:: 読解用抜粋 ::

つまり、これまた文科省行政の問題である。
野党は問題の本質を追及せずに、あえて政権打倒の道具に仕立てているのだ。
野党だから「それも仕方ない」と理解できなくもないが、朝鮮半島情勢が一段と緊張する中、モリカケは二年もやっているような話なのか。
追及がネタ切れしたら、五月の連休をはさんで野党はなんと「十八連休」に突入してしまった。
ようやく国会に復帰してきたと思ったら、まだモリカケの続編をやっている。
さすがに、昼間のテレビは「視聴者に飽きられた」と見切りをつけ始めたようだ。
連休明けからは、朝鮮半島問題に焦点を当てる番組も出てきた。
では、その朝鮮半島問題で左派野党は何を言っているのか。 ″
先日、久しぶりに『朝まで生テレビ!』(テレビ朝日系列)に出演したら、同席した野党議員は「日本が米国と合同軍事演習したのは、けしからん」と息巻いていた。
「米国の圧力路線に同調するな」と言いたいのである。
だが、北朝鮮が曲がりなりにも対話路線に修正してきたのは、日米を軸にした「最大限の圧力」の結果ではないか。
これまで日本は2002年の「日朝平壌宣言」や14年の「ストックホルム合意」など、北朝鮮と真剣な対話を重ね、日本独自の制裁も解除した。
それが、ことごとく裏切られてきた歴史から、この議員は目をつぶっている。
そもそも「米国の圧力路線には同調しないが、拉致問題の解決には力を貸してくれ」などという言い分が、ご都合主義なのだ。

:::
:: データセット ::

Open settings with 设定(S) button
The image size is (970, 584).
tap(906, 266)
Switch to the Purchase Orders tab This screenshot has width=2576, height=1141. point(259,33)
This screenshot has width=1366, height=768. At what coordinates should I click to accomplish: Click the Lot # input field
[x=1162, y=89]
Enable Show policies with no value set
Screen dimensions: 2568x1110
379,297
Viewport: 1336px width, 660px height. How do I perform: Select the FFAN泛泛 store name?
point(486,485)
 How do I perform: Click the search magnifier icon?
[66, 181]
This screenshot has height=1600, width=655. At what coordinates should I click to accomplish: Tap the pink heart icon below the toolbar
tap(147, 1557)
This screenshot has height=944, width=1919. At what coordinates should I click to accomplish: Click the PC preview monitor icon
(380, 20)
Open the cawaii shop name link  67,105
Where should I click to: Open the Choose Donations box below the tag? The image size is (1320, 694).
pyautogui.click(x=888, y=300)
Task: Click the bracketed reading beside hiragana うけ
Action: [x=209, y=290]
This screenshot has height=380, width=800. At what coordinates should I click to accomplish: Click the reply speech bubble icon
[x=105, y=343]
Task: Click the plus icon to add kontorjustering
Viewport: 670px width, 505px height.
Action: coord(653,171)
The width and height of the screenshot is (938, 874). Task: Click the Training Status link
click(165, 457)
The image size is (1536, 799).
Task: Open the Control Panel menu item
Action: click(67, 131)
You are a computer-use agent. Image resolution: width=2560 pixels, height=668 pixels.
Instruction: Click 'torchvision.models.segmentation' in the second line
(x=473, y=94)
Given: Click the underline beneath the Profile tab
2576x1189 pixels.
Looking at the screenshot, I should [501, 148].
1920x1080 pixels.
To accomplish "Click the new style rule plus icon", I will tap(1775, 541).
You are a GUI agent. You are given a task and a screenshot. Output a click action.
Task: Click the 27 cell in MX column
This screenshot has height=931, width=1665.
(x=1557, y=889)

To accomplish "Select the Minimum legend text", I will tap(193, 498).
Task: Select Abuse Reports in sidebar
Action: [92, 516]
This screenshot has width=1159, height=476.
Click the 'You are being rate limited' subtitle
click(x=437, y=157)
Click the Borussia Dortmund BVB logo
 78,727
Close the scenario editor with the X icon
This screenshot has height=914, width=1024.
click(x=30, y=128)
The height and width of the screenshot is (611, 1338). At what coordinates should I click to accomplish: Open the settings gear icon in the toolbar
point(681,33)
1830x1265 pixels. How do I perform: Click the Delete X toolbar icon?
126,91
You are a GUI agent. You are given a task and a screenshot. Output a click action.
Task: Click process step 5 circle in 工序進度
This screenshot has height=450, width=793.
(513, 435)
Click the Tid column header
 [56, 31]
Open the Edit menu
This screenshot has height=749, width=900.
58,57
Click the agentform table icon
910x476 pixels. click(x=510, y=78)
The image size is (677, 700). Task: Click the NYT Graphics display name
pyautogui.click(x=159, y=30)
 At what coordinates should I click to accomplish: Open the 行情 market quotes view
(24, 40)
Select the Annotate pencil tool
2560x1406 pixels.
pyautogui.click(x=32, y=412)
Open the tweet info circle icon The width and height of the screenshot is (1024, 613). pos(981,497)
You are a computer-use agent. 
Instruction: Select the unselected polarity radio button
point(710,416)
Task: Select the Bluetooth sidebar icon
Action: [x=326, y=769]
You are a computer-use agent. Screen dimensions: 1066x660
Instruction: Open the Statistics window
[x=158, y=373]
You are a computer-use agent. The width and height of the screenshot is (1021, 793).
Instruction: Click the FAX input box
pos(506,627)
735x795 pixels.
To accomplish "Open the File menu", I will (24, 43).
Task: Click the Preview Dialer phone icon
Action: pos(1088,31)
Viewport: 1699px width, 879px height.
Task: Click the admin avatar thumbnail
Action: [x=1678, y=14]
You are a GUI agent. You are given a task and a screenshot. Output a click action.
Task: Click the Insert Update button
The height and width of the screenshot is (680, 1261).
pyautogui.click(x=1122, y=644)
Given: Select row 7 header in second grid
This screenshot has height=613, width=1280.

:::

**必須課題**
- A) 抜粋によると、五月の連休をはさんで野党は何に突入してしまいましたか。
- B) 抜粋のうち、「野党だから「それも仕方ない」」という語を含む文から始まり「それが、ことごとく裏切られてきた歴史から、この議員は目をつぶっている。」で終わる部分を、一字一句違えずに再掲してください。

**課題の解答**
- A) 「十八連休」に突入してしまいました。

- B)
野党だから「それも仕方ない」と理解できなくもないが、朝鮮半島情勢が一段と緊張する中、モリカケは二年もやっているような話なのか。
追及がネタ切れしたら、五月の連休をはさんで野党はなんと「十八連休」に突入してしまった。
ようやく国会に復帰してきたと思ったら、まだモリカケの続編をやっている。
さすがに、昼間のテレビは「視聴者に飽きられた」と見切りをつけ始めたようだ。
連休明けからは、朝鮮半島問題に焦点を当てる番組も出てきた。
では、その朝鮮半島問題で左派野党は何を言っているのか。 ″
先日、久しぶりに『朝まで生テレビ!』(テレビ朝日系列)に出演したら、同席した野党議員は「日本が米国と合同軍事演習したのは、けしからん」と息巻いていた。
「米国の圧力路線に同調するな」と言いたいのである。
だが、北朝鮮が曲がりなりにも対話路線に修正してきたのは、日米を軸にした「最大限の圧力」の結果ではないか。
これまで日本は2002年の「日朝平壌宣言」や14年の「ストックホルム合意」など、北朝鮮と真剣な対話を重ね、日本独自の制裁も解除した。
それが、ことごとく裏切られてきた歴史から、この議員は目をつぶっている。